Reducing the time that a surgeon needs to manage intraoperative bleeding decreases operative times and optimizes human resources. A reduction in postoperative hemorrhage incidence positively impacts annual morbidity and mortality, hospital stay duration, and bed turnover. Understanding the efficacy and safety of different hemostatics will allow surgeons to optimize intraoperative hemostasis, achieving better postoperative results and greater patient safety.

Ethical approval

The research/study approved by the Institutional Review Board at CICUAL- IMTIB, Institutional Committee for the Care and Use of Laboratory Animals, Italian Hospital of Buenos Aires, number 023/24, dated May 21, 2024.

Declaration of patient consent

Patient’s consent was not required as there are no patients in this study.

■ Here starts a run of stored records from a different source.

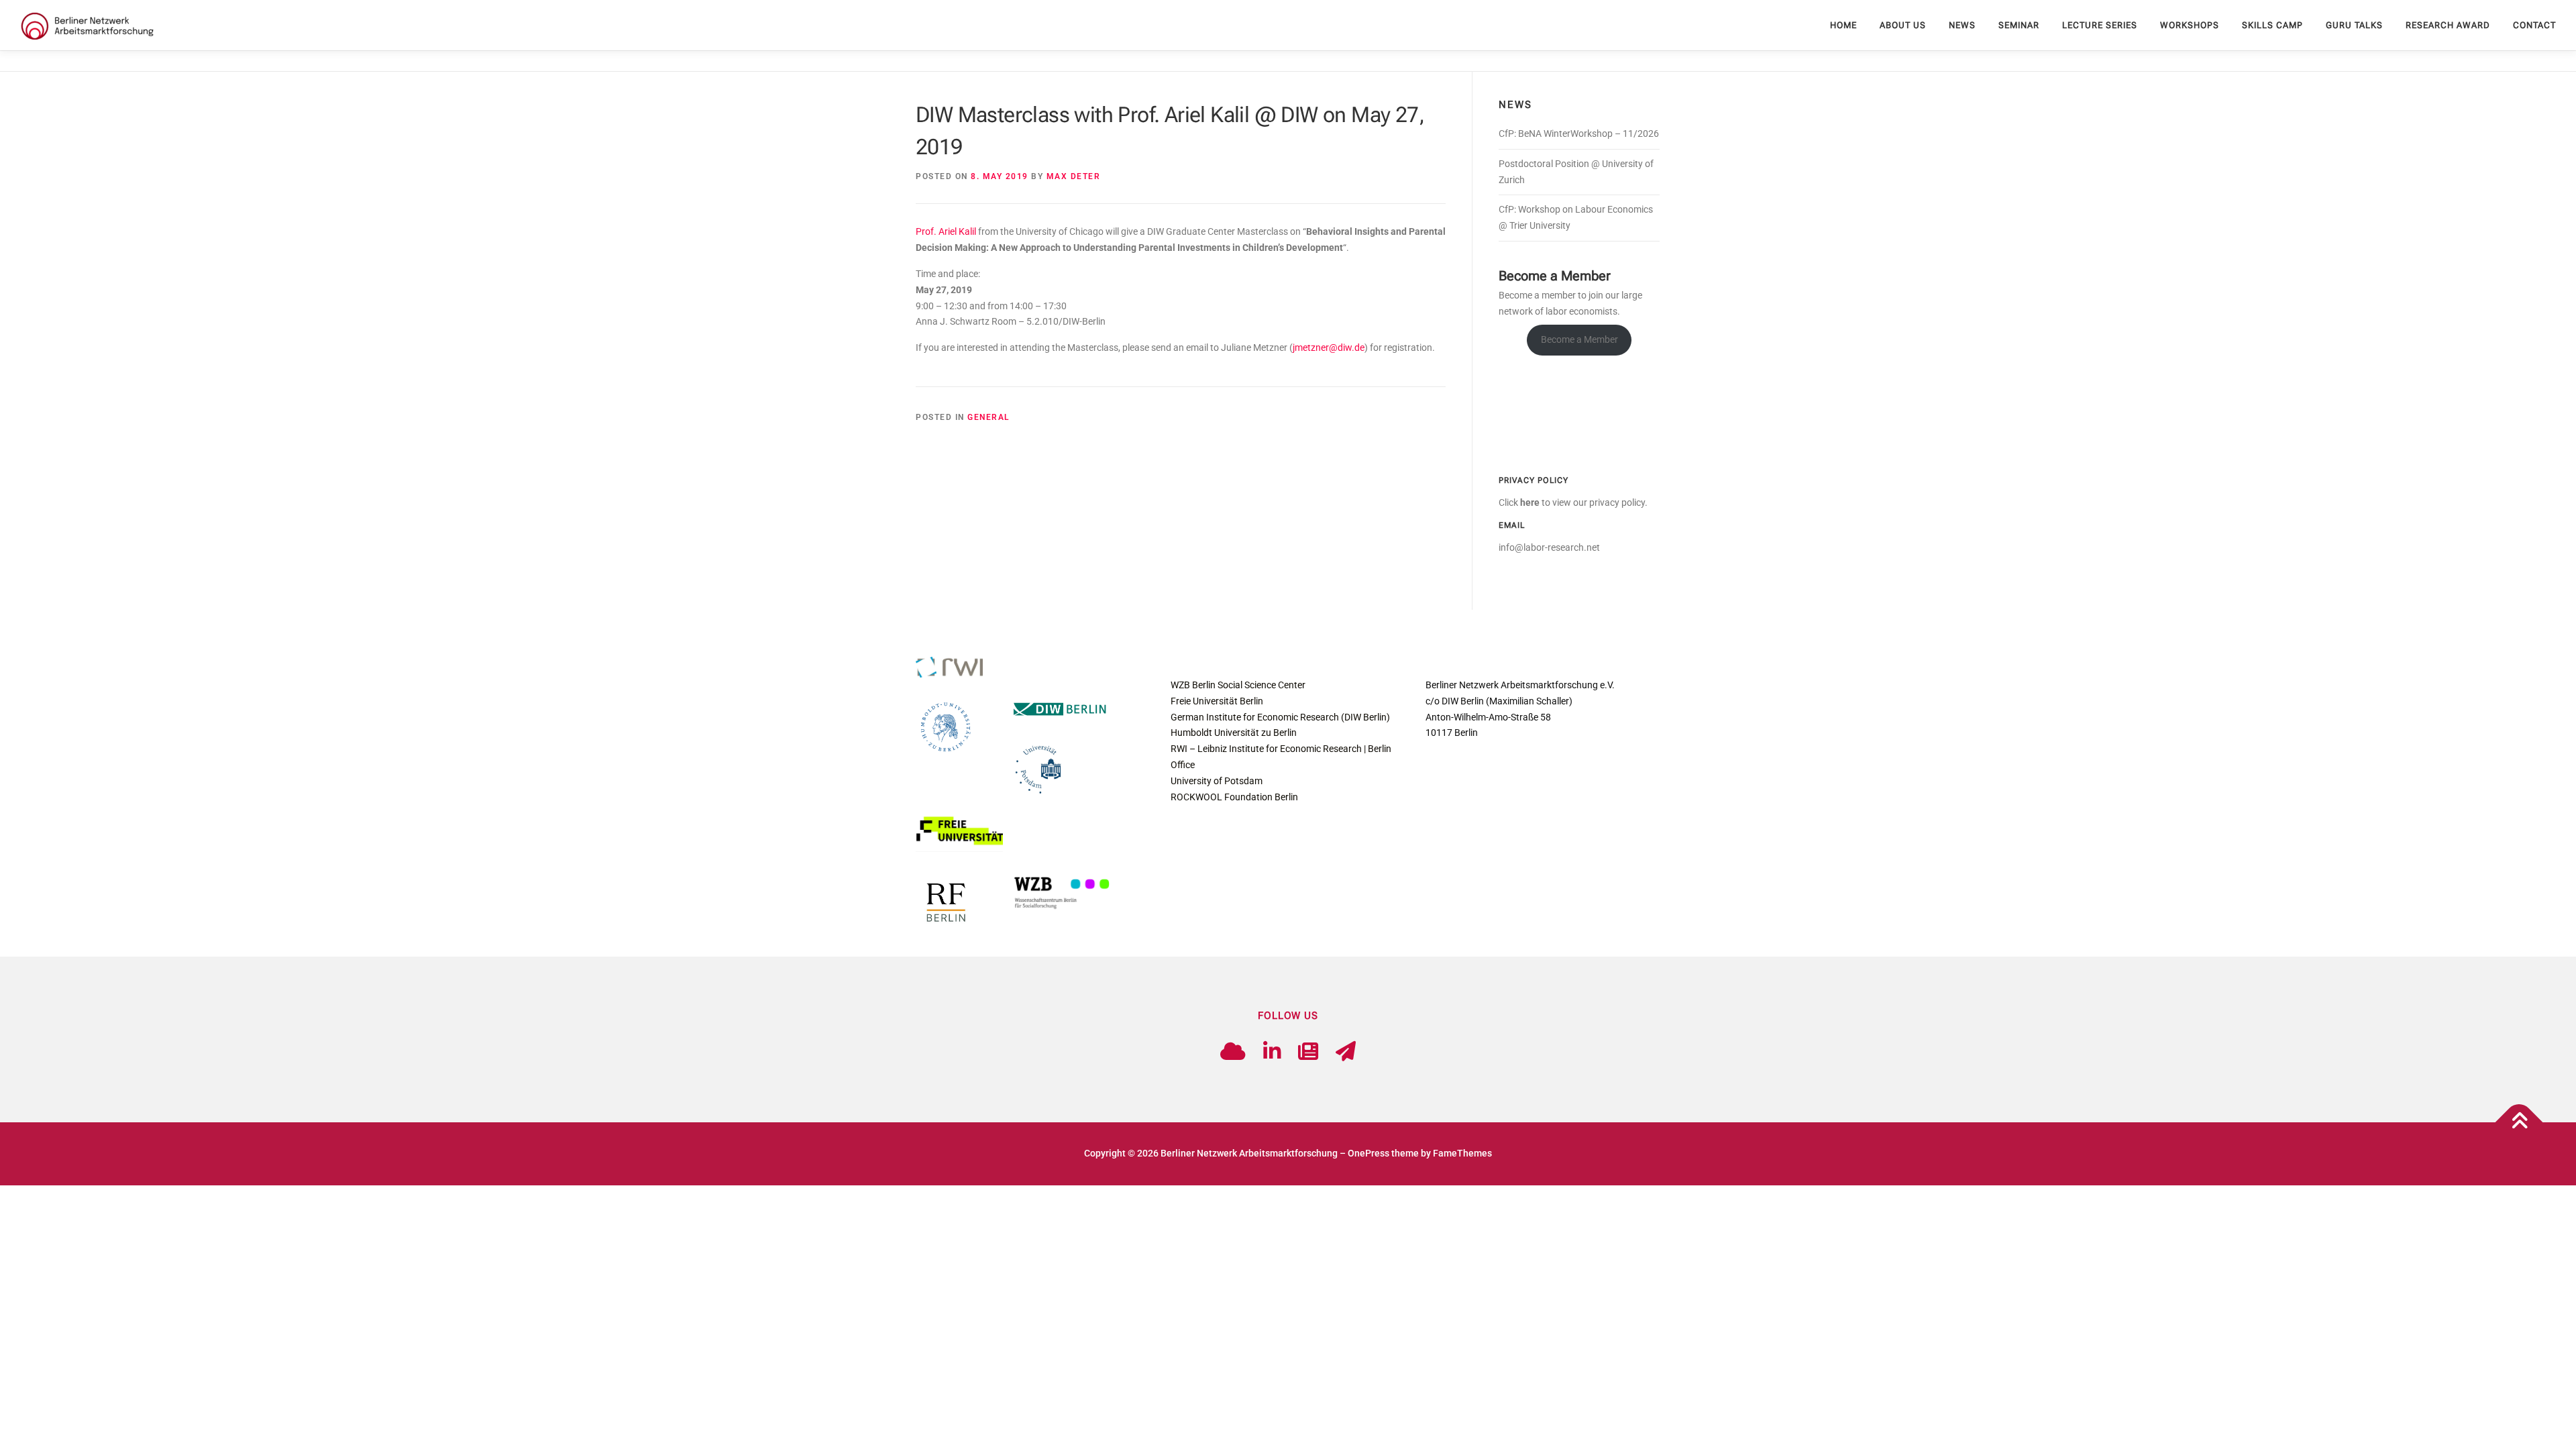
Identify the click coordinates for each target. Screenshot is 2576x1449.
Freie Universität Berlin (1217, 701)
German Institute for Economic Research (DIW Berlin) (1280, 717)
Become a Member (1579, 339)
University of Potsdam (1217, 780)
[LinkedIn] (1272, 1051)
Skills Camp (2272, 25)
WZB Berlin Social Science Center (1238, 685)
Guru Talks (2354, 25)
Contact (2534, 25)
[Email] (1346, 1051)
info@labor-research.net (1549, 547)
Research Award (2448, 25)
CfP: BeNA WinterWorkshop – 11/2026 (1579, 133)
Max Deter (1073, 176)
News (1962, 25)
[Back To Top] (2519, 1122)
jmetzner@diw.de (1328, 347)
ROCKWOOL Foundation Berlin (1234, 797)
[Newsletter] (1308, 1051)
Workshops (2189, 25)
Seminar (2018, 25)
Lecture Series (2099, 25)
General (988, 417)
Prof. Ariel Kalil (946, 231)
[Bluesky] (1233, 1051)
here (1530, 502)
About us (1903, 25)
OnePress (1368, 1153)
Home (1843, 25)
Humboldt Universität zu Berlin (1234, 732)
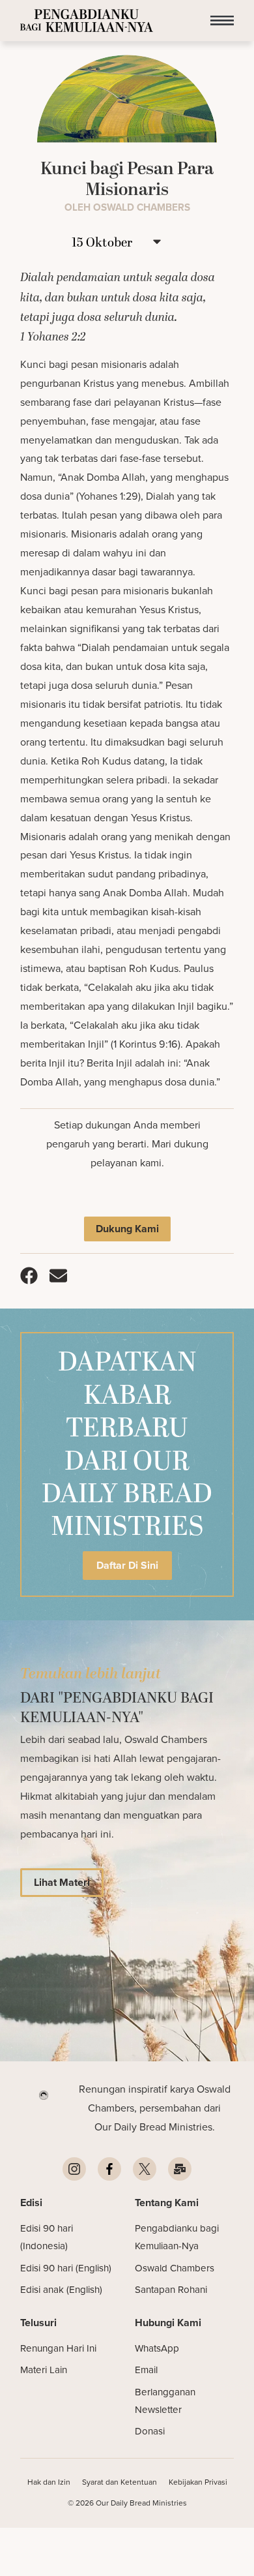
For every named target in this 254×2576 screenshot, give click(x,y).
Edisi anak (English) (61, 2289)
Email (146, 2369)
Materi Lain (43, 2369)
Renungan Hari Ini (58, 2348)
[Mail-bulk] (179, 2169)
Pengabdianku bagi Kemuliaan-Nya (177, 2236)
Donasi (150, 2431)
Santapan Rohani (171, 2289)
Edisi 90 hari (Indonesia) (46, 2236)
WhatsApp (157, 2348)
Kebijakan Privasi (198, 2481)
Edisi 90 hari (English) (65, 2268)
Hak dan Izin (48, 2481)
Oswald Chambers (174, 2268)
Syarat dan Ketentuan (119, 2481)
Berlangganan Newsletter (165, 2400)
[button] (222, 20)
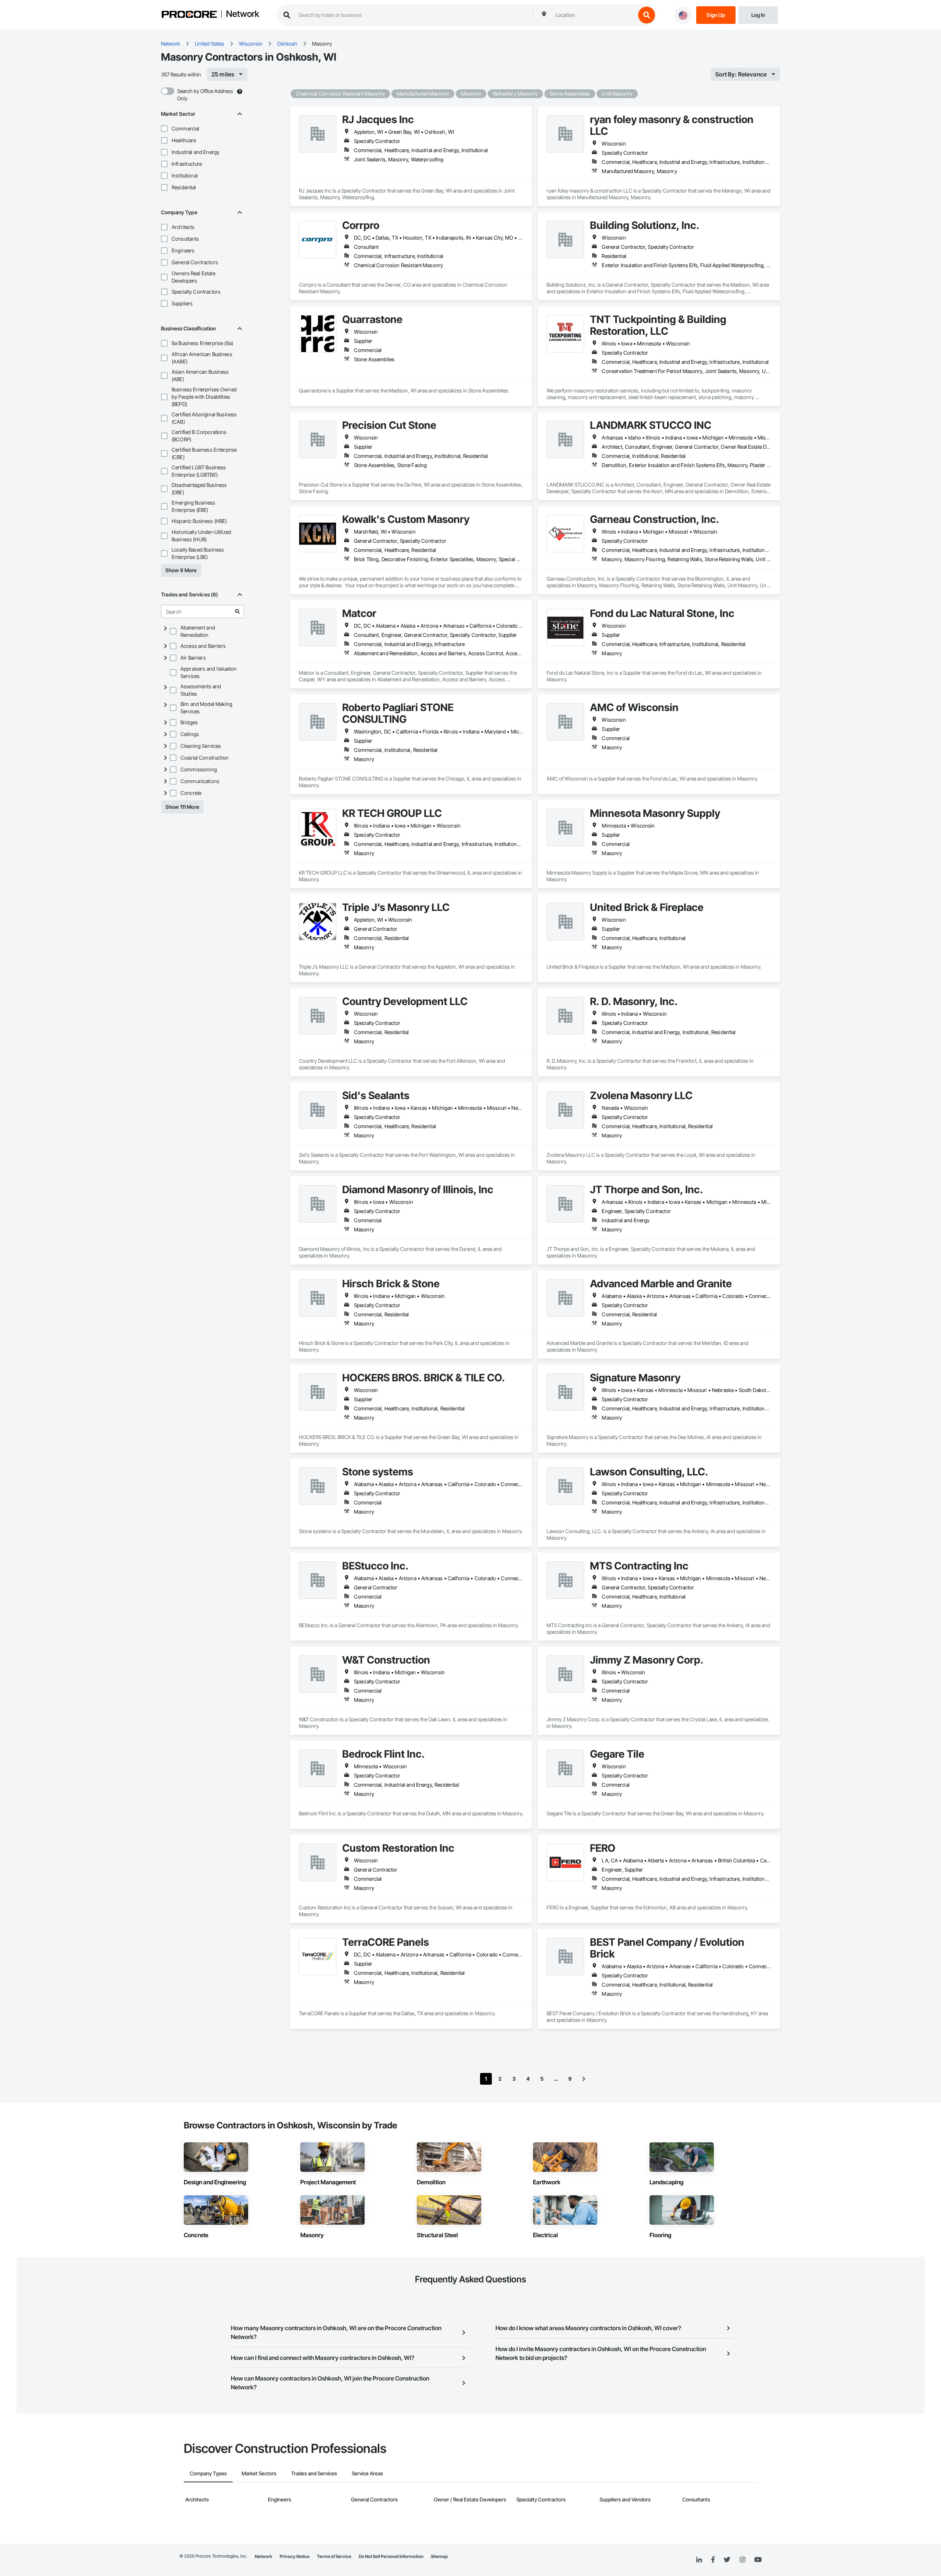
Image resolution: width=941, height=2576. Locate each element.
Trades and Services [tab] (314, 2473)
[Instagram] (742, 2560)
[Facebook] (713, 2560)
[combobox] (594, 15)
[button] (164, 128)
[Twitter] (727, 2560)
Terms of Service (334, 2556)
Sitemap (439, 2556)
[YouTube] (758, 2560)
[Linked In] (699, 2560)
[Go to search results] (237, 611)
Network (242, 14)
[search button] (646, 15)
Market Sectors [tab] (258, 2473)
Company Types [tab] (208, 2473)
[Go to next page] (584, 2079)
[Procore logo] (189, 15)
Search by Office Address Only (205, 94)
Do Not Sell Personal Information (391, 2556)
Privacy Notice (295, 2556)
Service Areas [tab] (367, 2473)
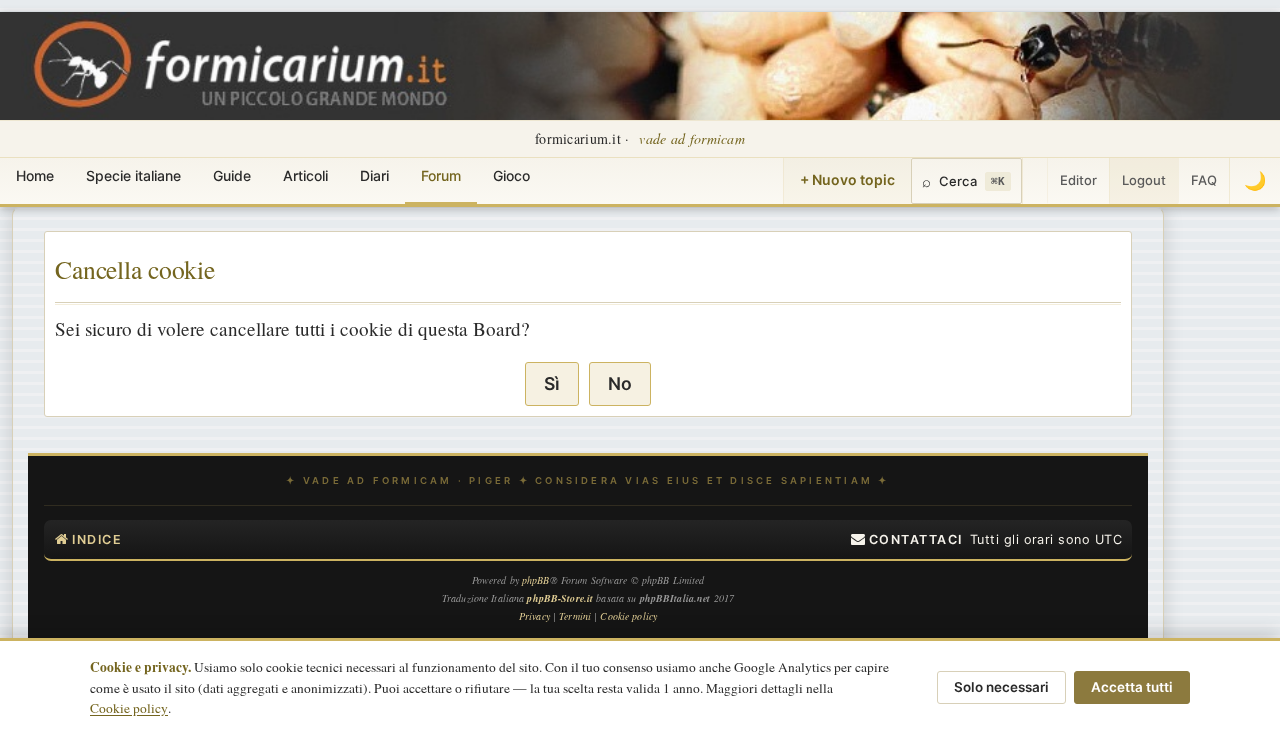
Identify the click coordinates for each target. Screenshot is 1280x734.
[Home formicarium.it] (640, 66)
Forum (441, 175)
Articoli (305, 175)
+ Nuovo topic (847, 179)
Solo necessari (1001, 687)
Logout (1144, 180)
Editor (1078, 180)
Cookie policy (129, 708)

Financial support and sponsorship

Publication of this article was made possible by the James I. and Carolyn R. Ausman Educational Foundation.

Conflicts of interest

There are no conflicts of interest.

Use of artificial intelligence (AI)-assisted technology for manuscript preparation

The authors confirm that there was no use of artificial intelligence (AI)-assisted technology for assisting in the writing or editing of the manuscript and no images were manipulated using AI.

Disclaimer

The views and opinions expressed in this article are those of the authors and do not necessarily reflect the official policy or position of the Journal or its management. The information contained in this article should not be considered to be medical advice; patients should consult their own physicians for advice as to their specific medical needs.